Olivier Père

Mauvais Sang de Leos Carax

Après la diffusion de Holy Motors ARTE consacre une nouvelle soirée à Leos Carax le lundi 8 septembre avec Les Amants du Pont-Neuf à 20h50 et Mauvais Sang à 22h50.

Qui a été adolescent et curieux de cinéma en 1986 se souvient forcément de la déflagration provoquée par Mauvais Sang, réalisé par un jeune homme à peine plus âgé, et qui ne ressemblait à aucun autre film français de l’époque, véritable antidote à l’académisme officiel, à « une certaine tendance » du cinéma réaliste et psychologique, tout autant qu’à l’esthétisme publicitaire de cette première moitié des années 80, qui voulait se faire passer pour une révolution audiovisuelle mais croulait déjà sous le ridicule. Mauvais Sang devint un signe de ralliement pour une nouvelle génération de cinéphiles, et pas seulement en France si on juge la postérité et l’influence quasi immédiate de Carax – son cinéma en général et Mauvais Sang en particulier – sur les quelques cinéastes du monde entier qui allaient éclairer la décennie suivante, de Wong Kar Wai à Hong Kong à Harmony Korine aux Etats-Unis. Dans un Paris imaginaire et caniculaire (le passage de la comète de Halley provoque une chaleur insupportable), au milieu d’un complot visant la possession d’un vaccin capable de vaincre un mystérieux virus (qui tue ceux qui font l’amour sans s’aimer, allusion ambiguë au sida), « boy meets girl » – titre du premier long métrage de Carax. Le garçon sera Alex, interprété par l’acrobatique alter ego Denis Lavant et la fille Anna, soit Juliette Binoche, égérie du cinéaste, amoureusement filmée, retrouvant la grâce des héroïnes du muet, et aussi d’Anna Karina dans Vivre sa vie et Bande à part. Cette histoire d’amour fou entre deux jeunes gens entourés de gangsters fatigués (Michel Piccoli, Hugo Pratt, Serge Reggiani) est aussi le récit d’une filiation et d’une transmission impossibles… Carax imagine un univers poétique qui lui est propre malgré les nombreux hommages aux cinéastes qu’il admire, Chaplin et le cinéma français des années 30. Carax réinvente en effet le tournage en studio comme au temps du réalisme poétique ou du fantastique social, avec le désir de faire surgir des émotions vraies d’un univers factice, contrairement à la Nouvelle Vague à laquelle on l’a trop systématiquement rapproché, en le désignant comme un héritier putatif de Godard.

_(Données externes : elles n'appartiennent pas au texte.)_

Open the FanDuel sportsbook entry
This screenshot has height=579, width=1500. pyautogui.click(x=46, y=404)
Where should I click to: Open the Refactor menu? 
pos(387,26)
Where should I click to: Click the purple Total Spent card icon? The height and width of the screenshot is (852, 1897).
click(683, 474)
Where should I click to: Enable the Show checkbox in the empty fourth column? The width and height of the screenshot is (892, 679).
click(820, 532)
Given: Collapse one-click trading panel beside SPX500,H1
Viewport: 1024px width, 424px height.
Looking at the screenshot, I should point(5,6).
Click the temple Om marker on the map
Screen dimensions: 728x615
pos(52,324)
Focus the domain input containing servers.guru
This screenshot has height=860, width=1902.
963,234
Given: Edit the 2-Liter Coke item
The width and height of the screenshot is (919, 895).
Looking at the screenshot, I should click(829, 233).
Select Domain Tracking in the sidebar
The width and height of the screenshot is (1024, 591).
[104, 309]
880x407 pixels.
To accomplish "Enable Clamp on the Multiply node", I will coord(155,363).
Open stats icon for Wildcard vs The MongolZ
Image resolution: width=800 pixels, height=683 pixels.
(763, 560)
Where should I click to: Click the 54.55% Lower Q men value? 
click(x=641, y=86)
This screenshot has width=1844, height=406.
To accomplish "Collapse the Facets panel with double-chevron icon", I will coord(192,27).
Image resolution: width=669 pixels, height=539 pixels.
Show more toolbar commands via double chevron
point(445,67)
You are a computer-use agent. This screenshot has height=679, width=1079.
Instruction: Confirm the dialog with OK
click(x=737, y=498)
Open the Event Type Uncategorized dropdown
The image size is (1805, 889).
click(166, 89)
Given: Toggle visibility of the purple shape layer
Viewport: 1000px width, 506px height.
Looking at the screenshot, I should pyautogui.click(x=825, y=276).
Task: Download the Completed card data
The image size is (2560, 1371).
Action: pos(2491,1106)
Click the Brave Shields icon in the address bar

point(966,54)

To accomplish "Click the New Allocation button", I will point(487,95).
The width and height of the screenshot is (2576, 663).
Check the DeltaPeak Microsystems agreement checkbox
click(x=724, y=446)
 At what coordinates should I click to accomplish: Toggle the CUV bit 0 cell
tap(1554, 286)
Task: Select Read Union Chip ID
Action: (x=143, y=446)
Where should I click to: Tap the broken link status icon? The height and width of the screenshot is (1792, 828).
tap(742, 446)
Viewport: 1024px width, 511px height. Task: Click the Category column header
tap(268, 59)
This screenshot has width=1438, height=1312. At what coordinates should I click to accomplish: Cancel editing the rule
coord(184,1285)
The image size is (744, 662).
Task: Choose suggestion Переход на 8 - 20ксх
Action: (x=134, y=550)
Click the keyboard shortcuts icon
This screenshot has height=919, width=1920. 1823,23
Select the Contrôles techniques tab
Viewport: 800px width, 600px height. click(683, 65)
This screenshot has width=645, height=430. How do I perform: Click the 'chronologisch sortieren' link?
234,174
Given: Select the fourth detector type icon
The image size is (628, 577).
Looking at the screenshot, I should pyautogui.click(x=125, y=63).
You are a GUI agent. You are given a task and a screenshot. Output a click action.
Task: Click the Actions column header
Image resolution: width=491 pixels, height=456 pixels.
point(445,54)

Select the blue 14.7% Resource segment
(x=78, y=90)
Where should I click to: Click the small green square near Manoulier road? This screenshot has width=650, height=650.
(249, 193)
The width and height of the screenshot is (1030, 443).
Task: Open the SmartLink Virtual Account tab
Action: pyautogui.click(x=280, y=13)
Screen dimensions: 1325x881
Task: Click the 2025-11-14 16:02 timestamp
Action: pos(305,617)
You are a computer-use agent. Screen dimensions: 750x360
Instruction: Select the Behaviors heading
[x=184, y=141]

Mauvais Sang étincelle de passages magnifiques. S’il ne fallait retenir qu’une scène de ce film qui regorge de moments fougueux et inoubliables, ce serait bien sûr la course effrénée de Alex au son de « Modern Love » de David Bowie extraite de son album « Let’s Dance » de 1983. Chanson qu’on chérissait bien avant Mauvais Sang, mais devenue indissociable de cette « moving image » : du mouvement, de l’émotion, de la musique… Du cinéma.